Florianópolis, 26.1.16 – A Autopista Planalto Sul, concessionária do Grupo Arteris que administra a BR 116, deve receber até o final de janeiro o projeto final do Ponto de Parada e Descanso (PPD), que será construído na rodovia. Esta informação foi repassada aos presidentes de sindicatos associados à Federação das Empresas de Transporte de Carga e Logística no Estado de Santa Catarina (Fetrancesc), durante reunião do Conselho de Representantes da entidade, na terça-feira, 26 de janeiro, em Florianópolis.
A entrega do projeto definitivo à Agência Nacional de Transportes Terrestres (ANTT) está prevista para até o dia 20 de fevereiro. “A previsão de lançamento da pedra fundamental do PPD é até o dia 15 de março”, adiantou o presidente da Federação, Pedro Lopes.
Marco regulatório – Um dos assuntos que vai ser discutido durante o Conet&Intersindical que acontece nesta quinta-feira, 28 de janeiro, em São Paulo, o Marco Regulatório foi pauta da reunião do Conselho dos Representantes. “Cada núcleo do setor de transporte tem as suas peculiaridades”, explicou Pedro Lopes. Por isso, “nós temos que trabalhar dentro deles e de cada Estado para minimizar as dificuldades”.
“Precisamos desmistificar o Marco Regulatório e ver nele uma oportunidade”, defendeu o membro do Conselho dos Representantes, Alex Albert Breier. Esta, na visão do conselheiro, é a chance de o setor discutir o assunto, “e nós podemos melhorar muito neste sentido. É uma oportunidade de discutirmos o que vai ser o transporte no futuro”.
A renovação de frotas e novos mecanismos para fortalecer ainda mais as empresas do transporte de cargas são tópicos que o advogado, Luiz Ernesto Raymundi, acrescentou à posição de Breier. “Precisamos, também, trazer para dentro deste marco todas as leis que regulamentam o nosso setor e consolidá-las”, disse.
Concessões de rodovias estaduais – Pauta de recentes discussões que contaram com a participação de Pedro Lopes, a concessão de rodovias estaduais à iniciativa privada também foi pontuada na reunião. De acordo com o presidente da Fetrancesc, esta alternativa contribuiria para a redução dos gastos do Governo com a administração e manutenção das estradas.

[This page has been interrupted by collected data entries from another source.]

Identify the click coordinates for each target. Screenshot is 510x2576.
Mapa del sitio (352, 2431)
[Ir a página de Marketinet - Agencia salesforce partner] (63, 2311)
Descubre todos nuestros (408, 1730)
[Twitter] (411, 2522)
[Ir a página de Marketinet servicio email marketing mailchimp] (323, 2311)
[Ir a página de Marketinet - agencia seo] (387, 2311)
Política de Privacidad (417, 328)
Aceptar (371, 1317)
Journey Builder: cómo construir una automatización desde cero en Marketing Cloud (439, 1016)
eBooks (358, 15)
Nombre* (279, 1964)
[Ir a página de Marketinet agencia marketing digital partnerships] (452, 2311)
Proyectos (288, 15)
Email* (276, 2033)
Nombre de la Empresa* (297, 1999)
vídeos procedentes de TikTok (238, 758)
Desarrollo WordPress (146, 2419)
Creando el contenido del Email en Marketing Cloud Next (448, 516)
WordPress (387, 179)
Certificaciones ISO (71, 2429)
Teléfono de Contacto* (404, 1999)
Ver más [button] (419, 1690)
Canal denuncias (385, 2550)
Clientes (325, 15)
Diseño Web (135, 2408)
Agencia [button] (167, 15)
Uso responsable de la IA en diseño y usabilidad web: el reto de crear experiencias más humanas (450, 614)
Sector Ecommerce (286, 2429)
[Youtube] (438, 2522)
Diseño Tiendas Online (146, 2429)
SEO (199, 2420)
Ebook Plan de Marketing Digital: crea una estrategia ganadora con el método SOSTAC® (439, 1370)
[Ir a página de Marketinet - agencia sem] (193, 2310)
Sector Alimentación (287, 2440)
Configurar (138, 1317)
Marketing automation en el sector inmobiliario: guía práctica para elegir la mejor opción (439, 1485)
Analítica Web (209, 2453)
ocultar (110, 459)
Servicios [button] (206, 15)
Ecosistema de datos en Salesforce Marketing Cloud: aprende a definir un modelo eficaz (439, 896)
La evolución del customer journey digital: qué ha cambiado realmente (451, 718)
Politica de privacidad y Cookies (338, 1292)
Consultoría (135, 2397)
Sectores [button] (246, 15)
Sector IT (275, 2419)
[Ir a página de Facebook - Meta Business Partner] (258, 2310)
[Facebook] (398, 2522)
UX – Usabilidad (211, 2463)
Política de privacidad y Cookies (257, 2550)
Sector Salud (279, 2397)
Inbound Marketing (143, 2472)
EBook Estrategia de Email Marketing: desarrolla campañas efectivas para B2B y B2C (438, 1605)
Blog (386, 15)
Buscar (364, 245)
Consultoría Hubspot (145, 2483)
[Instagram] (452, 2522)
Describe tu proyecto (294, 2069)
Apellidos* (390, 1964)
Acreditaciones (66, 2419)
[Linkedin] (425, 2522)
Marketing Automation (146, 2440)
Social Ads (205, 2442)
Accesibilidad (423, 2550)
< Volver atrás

“Mais dia, menos dia, isso vai acontecer”, acrescentou o presidente do Sindicato das Empresas de Logística e Transportes de Carga no Estado de Santa Catarina (Setcesc), Osmar Labes. O presidente do Setcesc sugeriu, inclusive, a composição de uma comissão técnica representando o setor para acompanhar o caso, contribuindo para o aperfeiçoamento da ideia. “É interessante que nós nos interessemos em conjunto quando pelo assunto”, completou Pedro Lopes.
Exame toxicológico – A suspensão da obrigatoriedade do exame toxicológico a motoristas do setor de transporte (exigido na Lei 13.103/2015 e Resoluções 517 e 529/2015 do Contran) em São Paulo também foi tema de discussão no encontro. O presidente da Fetrancesc, Pedro Lopes, comentou a decisão do Detran de Santa Catarina de aguardar uma posição da liminar que busca reverter a situação paulista para, então, definir como será a aplicação da Resolução no Estado. Pontuou que os gastos para a realização do exame são altos e a demora para que os resultados fiquem prontos, considerando que os materiais coletados precisam ser enviados para os Estados Unidos. Ao mesmo tempo, lembrou da importância desta exigência para a saúde do trabalhador. Além de evitar o uso de entorpecentes por motoristas, “a empresa tem o compromisso de recuperar o trabalhador que eventualmente for flagrado consumindo algum tipo de droga ou álcool. Depois ele retorna à empresa, porém em outro cargo”.
Multas anuladas – O assessor jurídico da Fetrancesc, Luiz Ernesto Raymundi, falou sobre a anulação temporária de multas aplicadas pelo Departamento Nacional de Infraestrutura de Transportes (Dnit) em rodovias federais. “Todas as que tiverem sido pagas”, disse o advogado, “findado o processo, serão revistas”.
Financiamento no BNDES – Foi anunciado, durante a reunião, que a Fetrancesc está participando no colegiado que trata do financiamento e refinanciamento junto ao Banco Nacional de Desenvolvimento Econômico e Social (BNDES) para a aquisição de caminhões.